No matter your fitness goal, keeping track of your progress is critical.
The popular saying you cannot improve what you cannot measure rings particularly true.
If your goal is to lose weight, one way to check your progress is to measure how much you weigh.
It’s often not a fun process to face your weight in a proverbial eye-to-eye way. But it’s important. Even necessary.
Weight loss and checking your weight
A study published in the Journal of the Academy of Nutrition and Dietetics found a link between weight monitoring and weight loss.
Turns out that you’re more likely to maintain weight loss if you regularly check your weight.
One of the most common ways to check your weight is to use a scale. You hop on, and you hop off.

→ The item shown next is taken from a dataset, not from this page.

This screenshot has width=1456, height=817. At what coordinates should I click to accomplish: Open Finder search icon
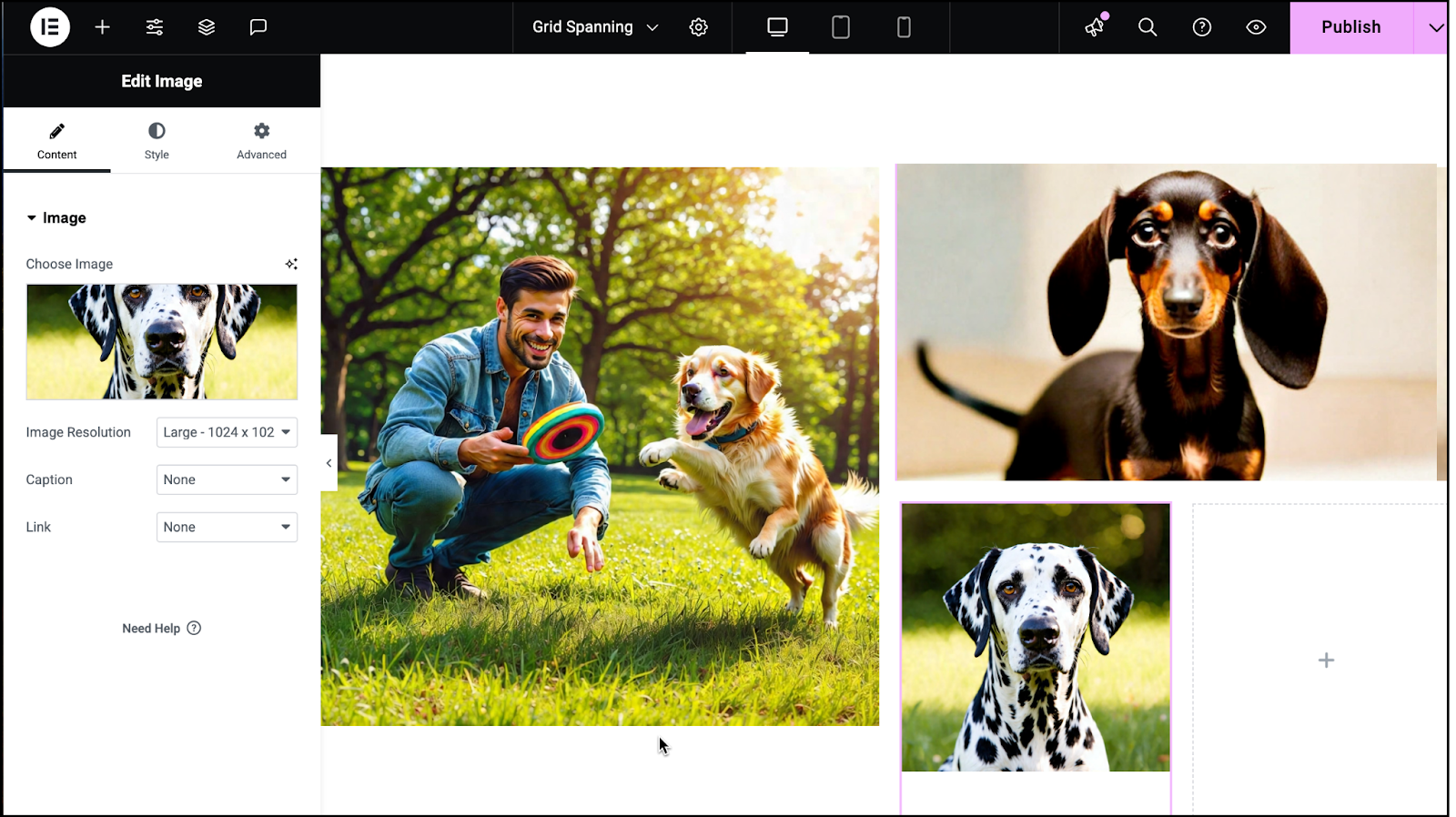click(1148, 27)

It couldn’t be easier than that. But is it?
When is the best time to hop on a scale to weigh yourself? Should you check your weight in the morning? Or afternoon is better? How many times should you check your weight?
These are all great questions that could make a simple act look complex and even more intimidating than it already is.
So in this article, let’s take a look at the answers to some of these questions.
What is the best time of day to check your weight?
The best time to weigh yourself is when you’re able to cut out other factors that can skew your weight.
This tends to be right after you wake up when you’re done using the bathroom.
I like to weigh myself naked or with as little clothes as possible. In general, clothing doesn’t add much to the weight. But the compulsive part of my brain wants the weight close to “body” weight as possible.
You realize I didn’t say morning.
The reason is some people have different work or shift schedules. And they might start their workdays at different times. Morning looks different for them.
If you wake in the morning, then weigh yourself in the morning – that’s the best time.
If you’re for example a health worker who sleeps during the day and work at night, weigh yourself when you wake up in the evening.
In general, weighing yourself, right after you wake up is ideal.
This is because if you wait during your waking hours, your bodyweight could fluctuate dramatically. Especially based on your intake of water or other fluids.
Should I check my weight after exercise?
Hydration during exercises can lead to inaccurate weight numbers.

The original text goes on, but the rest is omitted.